*Task brief:*
Transcribe the part of the Hess–Chevron merger article below that lies between "HOUSTON, May 23" and "about the deal.", inclusive.

*Document:*

--*--

HOUSTON, May 23 (Reuters) - Hess Corp ( HES ) CEO John Hess has
until Tuesday to quell a rebellion by shareholders over his
handling of what could turn out to be one of the largest mergers
in oil industry history: a proposed $53 billion sale of the oil
producer to Chevron Corp. ( CVX )
Hess, 70, has spent the past month visiting or calling
dozens of investors to gather support. The sale seemed all but
certain last fall and Hess still appears poised to win, based on
Reuters' interviews with large investors. But support has
slipped in recent weeks with more investment funds voicing
concerns about the deal.
A lengthy U.S. federal regulatory review and a surprise
arbitration challenge from Exxon Mobil ( XOM ) have put about
40% of shares outstanding on the fence, interviews show.
That could make it harder for Hess to get more than 50% of
the 308 million shares outstanding to win approval, even though
he can count on his family shares along with other directors and
management, for about 10%.

--*--

*Source excerpt:*
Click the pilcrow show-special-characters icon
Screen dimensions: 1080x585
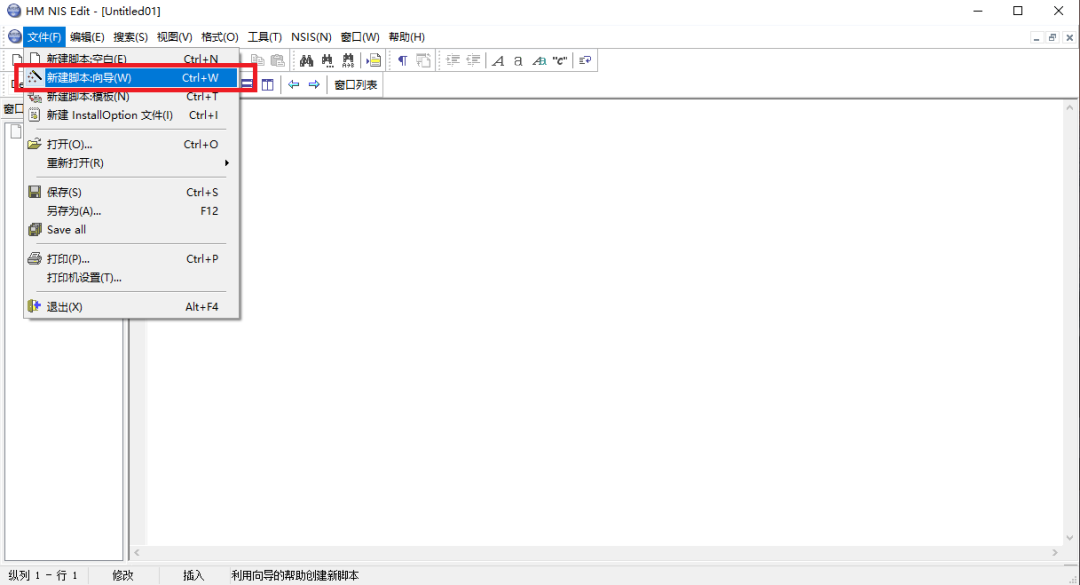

--*--

*Correct result:*
HOUSTON, May 23 (Reuters) - Hess Corp ( HES ) CEO John Hess has
until Tuesday to quell a rebellion by shareholders over his
handling of what could turn out to be one of the largest mergers
in oil industry history: a proposed $53 billion sale of the oil
producer to Chevron Corp. ( CVX )
Hess, 70, has spent the past month visiting or calling
dozens of investors to gather support. The sale seemed all but
certain last fall and Hess still appears poised to win, based on
Reuters' interviews with large investors. But support has
slipped in recent weeks with more investment funds voicing
concerns about the deal.